Getting to the end of this faucet to inspect before attempting to replace it may be difficult. If you are on a conventional foundation and the faucet comes through the rim joist, then you can crawl under the house and look. You may be able to secure the adapter if it is not already secured.

If you are on a slab and the faucet is coming out through an exterior wall of the house, it gets a lot more difficult. Usually in these cases, the faucet is directly in line with an interior dividing wall, often one of the bathroom walls where there is already water. You can take a chance by cutting off the water to the house and then just twisting off the faucet, then go to the hardware store and buy one 2" longer that matches the one you have and hope that nothing goes wrong. If something goes wrong, it will have to be fixed before you can turn the water back on.

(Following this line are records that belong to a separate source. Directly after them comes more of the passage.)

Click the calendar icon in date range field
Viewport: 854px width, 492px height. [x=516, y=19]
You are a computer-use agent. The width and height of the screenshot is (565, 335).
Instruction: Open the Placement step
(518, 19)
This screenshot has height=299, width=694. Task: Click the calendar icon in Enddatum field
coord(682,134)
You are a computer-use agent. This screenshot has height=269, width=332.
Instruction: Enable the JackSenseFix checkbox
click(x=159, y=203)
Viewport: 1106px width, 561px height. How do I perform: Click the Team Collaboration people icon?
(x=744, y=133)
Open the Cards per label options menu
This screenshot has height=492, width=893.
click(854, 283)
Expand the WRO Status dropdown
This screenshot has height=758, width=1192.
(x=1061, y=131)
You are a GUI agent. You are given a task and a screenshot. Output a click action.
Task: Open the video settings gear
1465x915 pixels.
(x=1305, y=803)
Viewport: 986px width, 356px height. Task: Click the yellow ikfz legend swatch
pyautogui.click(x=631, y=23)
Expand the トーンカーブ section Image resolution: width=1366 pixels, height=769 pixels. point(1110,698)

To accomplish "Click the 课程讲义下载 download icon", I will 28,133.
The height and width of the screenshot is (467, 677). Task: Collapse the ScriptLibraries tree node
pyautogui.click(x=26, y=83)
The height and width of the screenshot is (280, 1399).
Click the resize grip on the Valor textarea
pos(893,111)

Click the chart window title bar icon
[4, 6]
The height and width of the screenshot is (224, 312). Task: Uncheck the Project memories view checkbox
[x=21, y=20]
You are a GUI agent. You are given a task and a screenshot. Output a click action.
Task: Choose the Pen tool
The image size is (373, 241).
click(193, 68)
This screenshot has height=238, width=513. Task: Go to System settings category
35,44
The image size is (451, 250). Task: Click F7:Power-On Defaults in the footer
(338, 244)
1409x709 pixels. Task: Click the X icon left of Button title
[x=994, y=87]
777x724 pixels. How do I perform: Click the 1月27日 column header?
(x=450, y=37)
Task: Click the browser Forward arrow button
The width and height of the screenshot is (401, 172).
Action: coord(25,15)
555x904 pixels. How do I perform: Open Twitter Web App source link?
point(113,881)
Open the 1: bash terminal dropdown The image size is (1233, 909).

Do you feel lucky?

Otherwise you can cut out some sheetrock at the faucet level in the dividing wall, see what size new faucet you will need, secure any fittings and have everything ready to go so the water will only be off for a short time.

Edit, Just had a new thought, if you can get to the faucet from under the house, or by cutting out some sheet rock and yo find the adapter nailed or screwed to some framing, you might be able to remove the nails or screws, cut a 4" long piece of 2x4 and use it as a block to bump out the faucet 1.5" without even breaking any pipes. This will work if there is enough room.

dj1
Re: Outdoor Faucet

This is what I'd do:
- Shut the main.
- Remove the hose bib.

- If the hose bib was threaded, attach a brass coupling with a short brass nipple to where the hose bib was threaded.
- Attach the hose bib to the new nipple.

If the hose bib is sweated on the supply line, it's more complicated, and you'll need the help of a plumber. Don't use a torch, if you don't know how.

von_steuben
Re: Outdoor Faucet

Danno,

The siding company made a mistake!

What they did there is improperly box in the faucet with too small a siding box---it's UP TO THEM to rectify the problem that they created at no charge to you; you're not required to spend any extra money to correct a mistake that should have been done right by the siding co. in the first place---this is just sloppy work, and my experience has been that these situations can be resolved quickly to the satisfaction of the homeowner.

I specifically recommend you do NOTHING in the way of DIY work or hiring someone else to repair this until the siding co. comes over to COMPLETE THE SIDING JOB.

If you haven't done so yet, call the siding co. owner or manager to advise them of the situation & tell them you want it fixed as soon as possible at no extra charge---also, the back side of the box has to be filled in with a small piece of new siding so the old siding is not showing.

MLB Construction
Re: Outdoor Faucet

i 100% agree..

von_steuben wrote:

Danno,

The siding company made a mistake!

What they did there is improperly box in the faucet with too small a siding box---it's UP TO THEM to rectify the problem that they created at no charge to you; you're not required to spend any extra money to correct a mistake that should have been done right by the siding co. in the first place---this is just sloppy work, and my experience has been that these situations can be resolved quickly to the satisfaction of the homeowner.

I specifically recommend you do NOTHING in the way of DIY work or hiring someone else to repair this until the siding co. comes over to COMPLETE THE SIDING JOB.

If you haven't done so yet, call the siding co. owner or manager to advise them of the situation & tell them you want it fixed as soon as possible at no extra charge---also, the back side of the box has to be filled in with a small piece of new siding so the old siding is not showing.

dj1
Re: Outdoor Faucet

While it's true that the siding contractor should be held responsible, I doubt that the PO will be able to get him over to rectify the situation.